The great ruling houses, which at the beginning of the nineteenth century had given way to Napoleonic rule, tried to re-establish customs and traditions prior to the Revolution, forcing an anti-historical “return to the past”. It was mostly a period of transition – of stagnation – that affected all areas, including artistic and craft productions.
The latter could no longer count on the rich commissions of the European courts, impoverished (especially the French) by the Napoleonic campaigns. However, an interesting bourgeois clientele began to emerge.
It is difficult to define the Restoration style in a univocal way: it was initially configured as a continuation of the Empire style of which it maintained the simplicity of the forms, the classical taste, the almost militaristic line.
It was over the years that, to sanction a break with a historical period to be forgotten, the Restoration style acquired its own characteristics, with slight differences depending on the geographical areas. We can see in general the preference given to walnut and other lighter woods, the gentle and rounded lines, the attention to the practicality of the furniture, the decorative repertoire inspired by various styles of the past: Louis XVI, Directory and Empire (which is however stripped of those celebratory symbols of the imperial era such as eagles and “N”).
If in France this style evolves and differs from the Empire style until it arrives at the more defined Charles X style, in Italy different scenarios occur.
In Naples, for example, the Empire style was in vogue until beyond 1830, when the Biedermeier began to impose itself. In the northern regions the Restoration style presents itself as a rather coherent continuation of the Empire style: we can take for example this elegant library of Lombard origin, dating back to around 1830.
It is a two-body bookcase whose simple and sober line conforms to the Empire style.
Upon closer analysis we can see the presence of “new” elements that allow us to date the furniture in a later era than the imperial one.
First of all, the uprights: they consist of whole columns that differ from the classic Empire style columns. While Empire-style columns generally have a plinth, an elongated square base, these columns have a base with a softened line, of Ionic inspiration. Also in the columns we can see the decoration of the capitals, consisting of carvings with acanthus leaves, a classical decorative element, which is rendered here with softer and stylized shapes.

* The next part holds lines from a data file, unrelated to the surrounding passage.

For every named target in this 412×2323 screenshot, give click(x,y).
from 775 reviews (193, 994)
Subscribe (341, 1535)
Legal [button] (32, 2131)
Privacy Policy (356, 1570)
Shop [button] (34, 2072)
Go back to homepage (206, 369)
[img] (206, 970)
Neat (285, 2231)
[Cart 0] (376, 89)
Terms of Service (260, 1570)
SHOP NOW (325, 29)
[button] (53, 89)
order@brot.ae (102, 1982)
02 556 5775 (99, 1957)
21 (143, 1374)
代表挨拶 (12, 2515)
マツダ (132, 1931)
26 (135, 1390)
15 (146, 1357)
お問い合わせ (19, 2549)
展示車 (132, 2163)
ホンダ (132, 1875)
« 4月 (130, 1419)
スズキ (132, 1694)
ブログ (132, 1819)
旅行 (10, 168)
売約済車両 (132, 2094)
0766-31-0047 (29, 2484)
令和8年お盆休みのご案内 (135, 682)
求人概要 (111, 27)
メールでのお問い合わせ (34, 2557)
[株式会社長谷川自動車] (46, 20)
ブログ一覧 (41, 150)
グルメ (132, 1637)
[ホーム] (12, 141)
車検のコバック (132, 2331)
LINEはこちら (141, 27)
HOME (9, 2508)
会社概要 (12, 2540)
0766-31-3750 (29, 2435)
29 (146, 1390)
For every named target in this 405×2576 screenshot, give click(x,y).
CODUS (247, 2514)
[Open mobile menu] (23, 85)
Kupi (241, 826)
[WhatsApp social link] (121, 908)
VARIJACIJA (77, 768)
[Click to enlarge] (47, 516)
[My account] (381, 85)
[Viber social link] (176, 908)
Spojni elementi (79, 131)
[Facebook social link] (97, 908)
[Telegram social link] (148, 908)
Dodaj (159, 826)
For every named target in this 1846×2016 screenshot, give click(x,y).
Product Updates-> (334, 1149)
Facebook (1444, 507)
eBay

Another useful clue to date the furniture are the tiles carved in the four doors. It is an innovative motif, the geometric one with rounded lines, which is often found in the Restoration style.
We find it both in the forms and, as in this case, in the decorative elements.
In Italy the influence of the Empire style was still strong and pervasive in the period of the Restoration. To it went Side by side suggestions of different styles who already announced the imminent season of Eclecticism.